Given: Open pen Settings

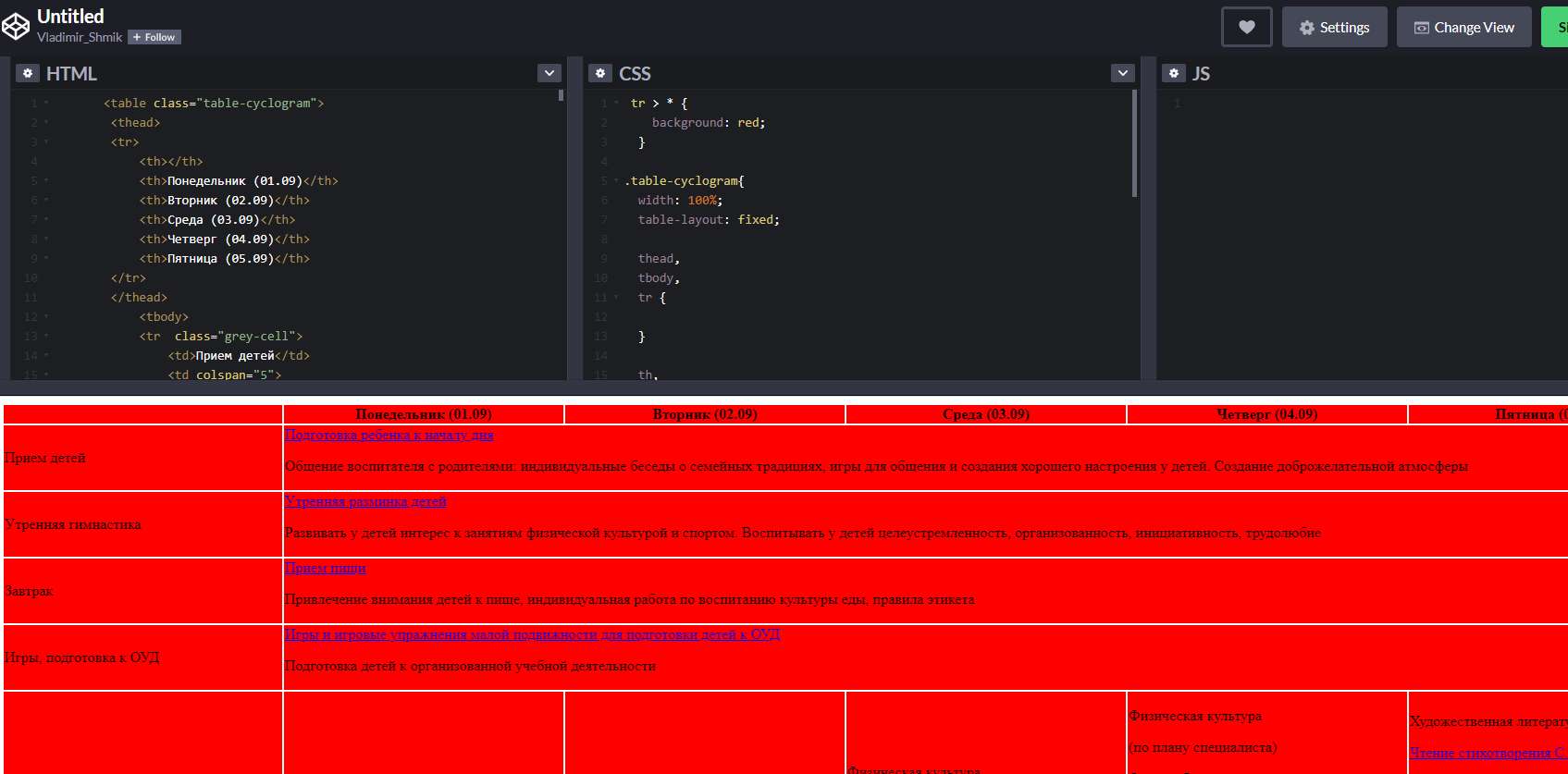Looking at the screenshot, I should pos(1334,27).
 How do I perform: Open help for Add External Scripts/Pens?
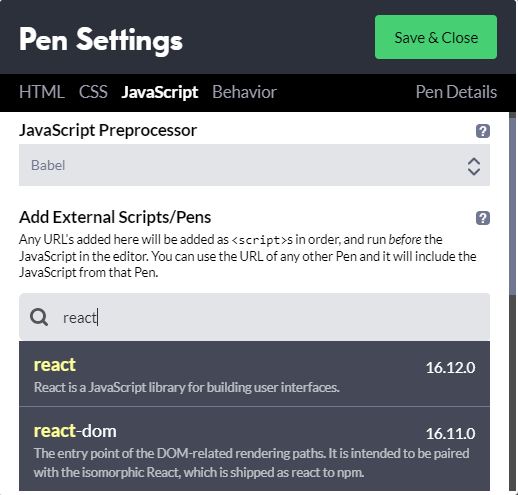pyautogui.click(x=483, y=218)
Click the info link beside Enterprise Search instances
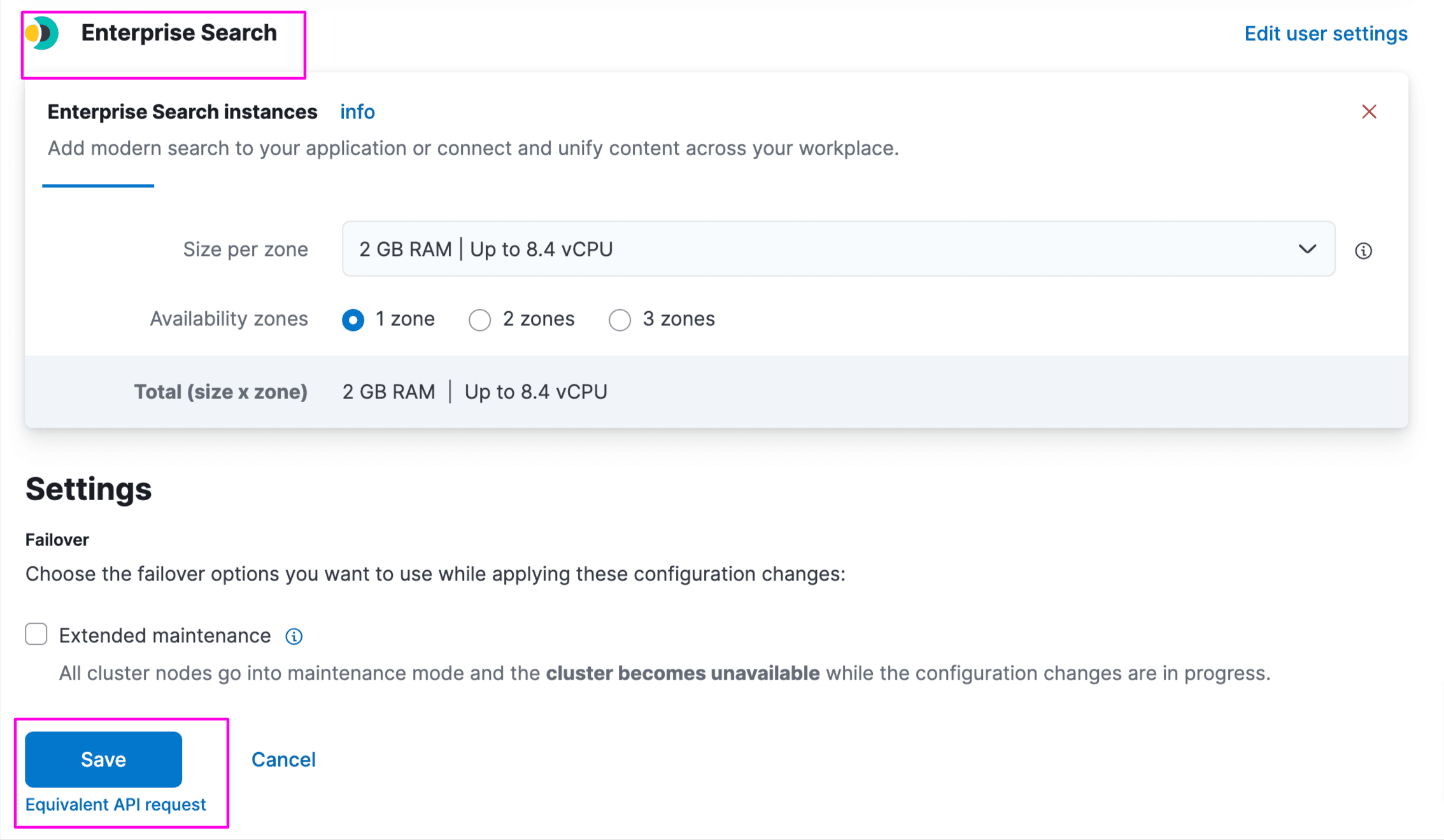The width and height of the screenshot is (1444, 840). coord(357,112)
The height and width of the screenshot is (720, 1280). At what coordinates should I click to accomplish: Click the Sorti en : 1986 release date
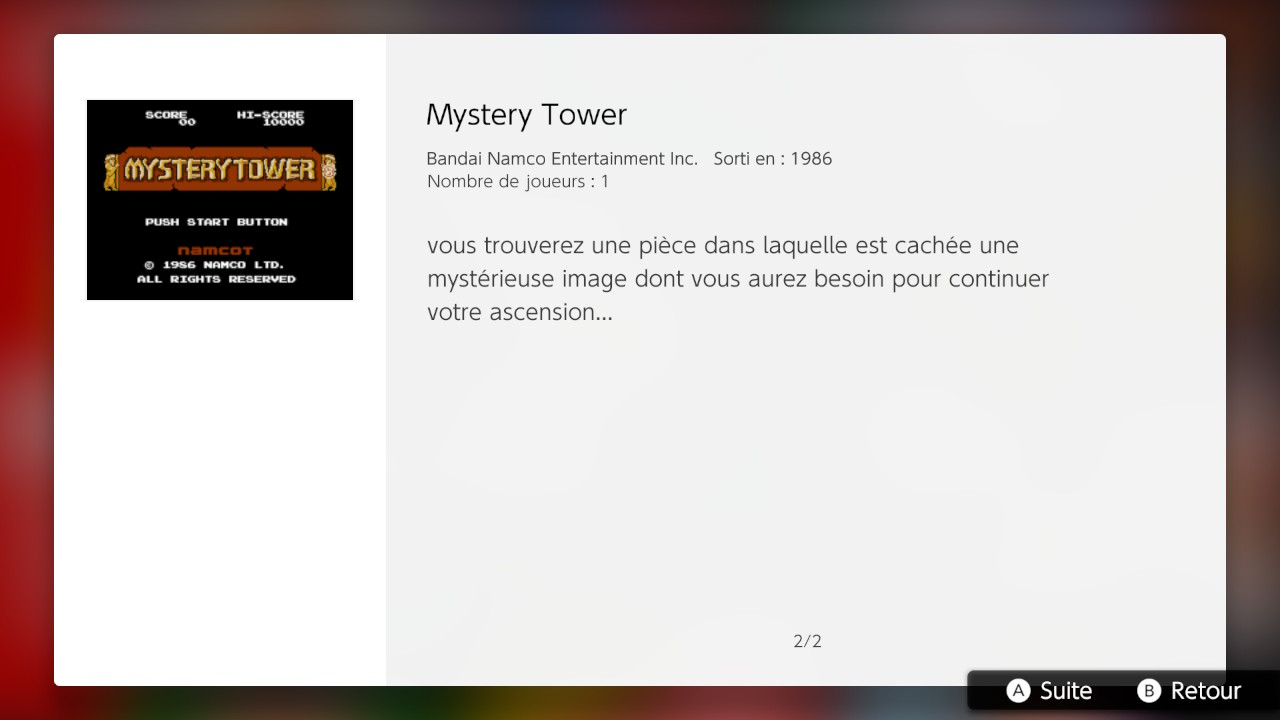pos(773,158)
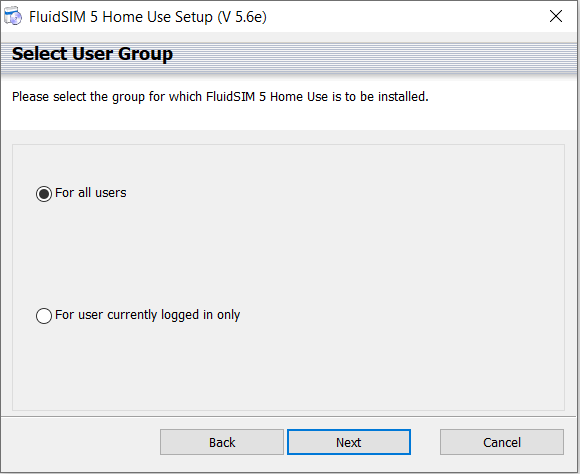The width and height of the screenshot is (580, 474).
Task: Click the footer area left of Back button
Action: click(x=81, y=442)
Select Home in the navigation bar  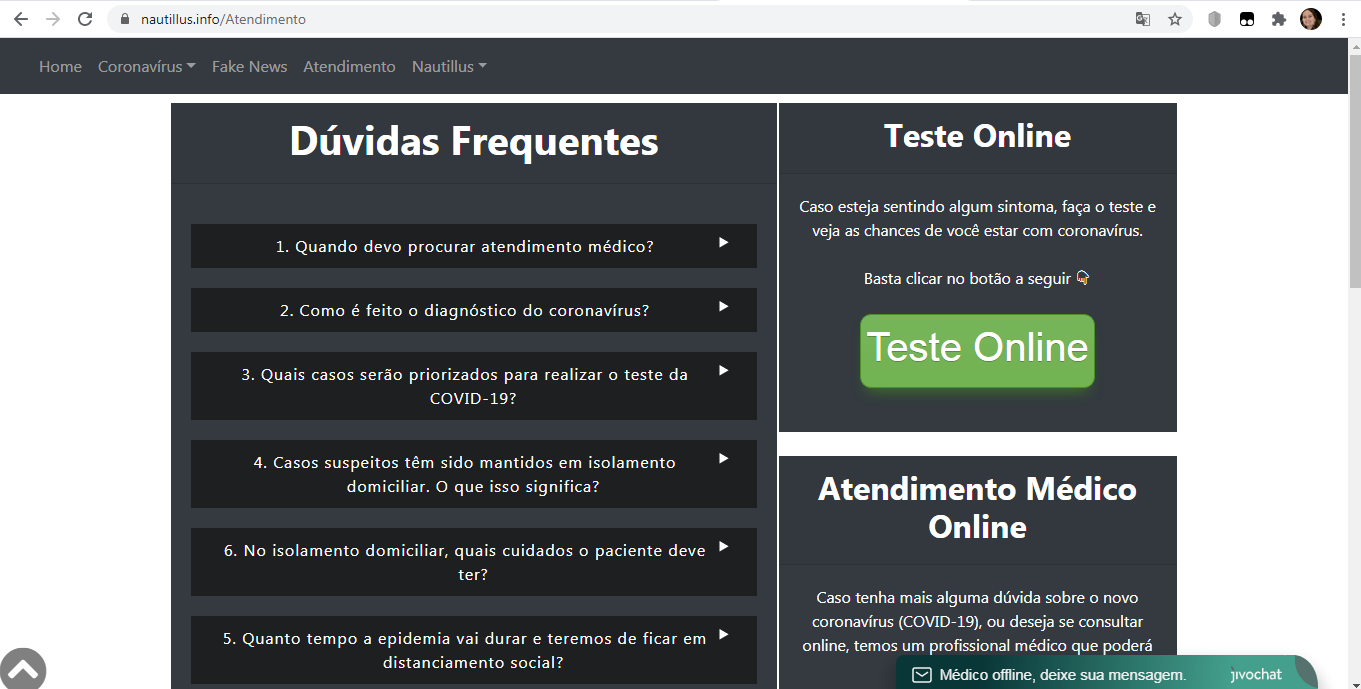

## Exercise brief:
Extract every line of the data exactly; pictures stay out.

## Exercise response:
Given: Open pen Settings

Looking at the screenshot, I should pos(1334,27).
 How do I perform: Open help for Add External Scripts/Pens?
pyautogui.click(x=483, y=218)
Click the info link beside Enterprise Search instances
The width and height of the screenshot is (1444, 840). coord(357,112)
The height and width of the screenshot is (720, 1280). At what coordinates should I click to accomplish: Click the Sorti en : 1986 release date
pos(773,158)
The width and height of the screenshot is (580, 474).
Task: Click the footer area left of Back button
Action: click(x=81, y=442)
Select Home in the navigation bar  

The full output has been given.